Dimitri Shostakovich - Symphony No. 9
Third Movement Solo video
This unusual symphony has many great moments for clarinet in its short movements, especially in movements 2 and 3. Occasionally, the solo at the end of the first movement will appear on auditions. Be jaunty-plus in the mood of Shostakovich's unique mixture of enforced-happiness meets dispair. Accent the trill, which will be out of tune if you play this solo on the B-flat clarinet. Make a nice cresc. up high, and keep the mood with a little bit of bite, but don't get spread or shrill. Especially at an audition, tone down the edge to the sound as you play high and loud.
The second movement is the big solo, and presents some unique problems, the first among them being tempo - the range of tempos in which this movement is played is so wide that the slow tempo is half that of the fast tempo. If you know which your orchestra/conductor prefers ahead of time, you can practice it at that tempo. Have several breath options in case the tempo does not meet your expectations. At an audition, I recommend a middle ground of around 138 bpm. Plus or minus a few clicks is not important, but being strictly in time is.
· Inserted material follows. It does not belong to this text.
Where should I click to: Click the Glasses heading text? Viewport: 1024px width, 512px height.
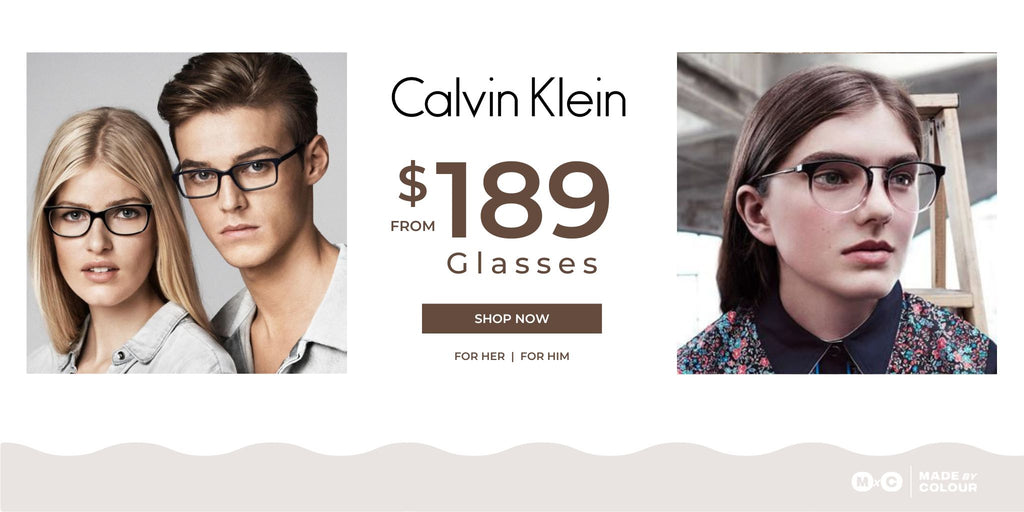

You can vary the tempo at a performance, with the conductor, but not at an audition. Keep that in mind when sneaking breaths, too. Avoid the issue of repeated p high Ds, and play the whole thing on B-flat clarinet (write it out). This way, you can play side C-sharp in the same partial as the rest of the solo. The mood is melancholy and many of the hairpins seem to be in odd places musically, or seem like they should continue for longer. For example, I recommend no dim. until you reach the written A-flat, and cresc. until that point. Mirror this gesture elsewhere in the solo, such as in measure 8 and 10. The sudden downward dim. such as at the end of measure 4 can be seen as somewhere between a sigh and a sob. Practice the leap to the written high F-sharp, and continue the hairpin from the bar before all the way to the high D two bars later. The next two measures are the only ones this motive has without the cresc. Continue the hairpin dim. to highlight this, and make the high D in measure 24 very soft as a result. Playing that will be much easier as a side C-sharp on the B-flat clarinet. Most auditions end at measure 32, but many continue through the clarinet duet passage that begins there and end at letter A.
The third movement is the typical biting, sardonic, Shostakovich Scherzo, though with a B-flat clarinet where the typical E-flat clarinet solo is, because there is no piccolo clarinet in this symphony. Tempo varies from 112 to 130, so I like to audition at 120. Play up the character by being a little shorter than normal at the beginning, but deceptively nice. Make a huge cresc. in measure 6 on only 6 sixteenth-notes to a biting f. and a great dim. ending your temper tantrum by letter A, where other woodwinds join you. Have the same mood change when reaching f after A and cresc. the final run in measure 16. Moderate the bite of your tone at an audition, and play a real p that you are unlikely to be able to do in a performance. Be careful of rushing the sixteenth-notes, especially when crescendoing. Most auditions end in 17, but many continue to B, 39, or C. If they don't specify, be prepared. It is quite common to slow down in 33 - don't, and of course be rock-steady throughout.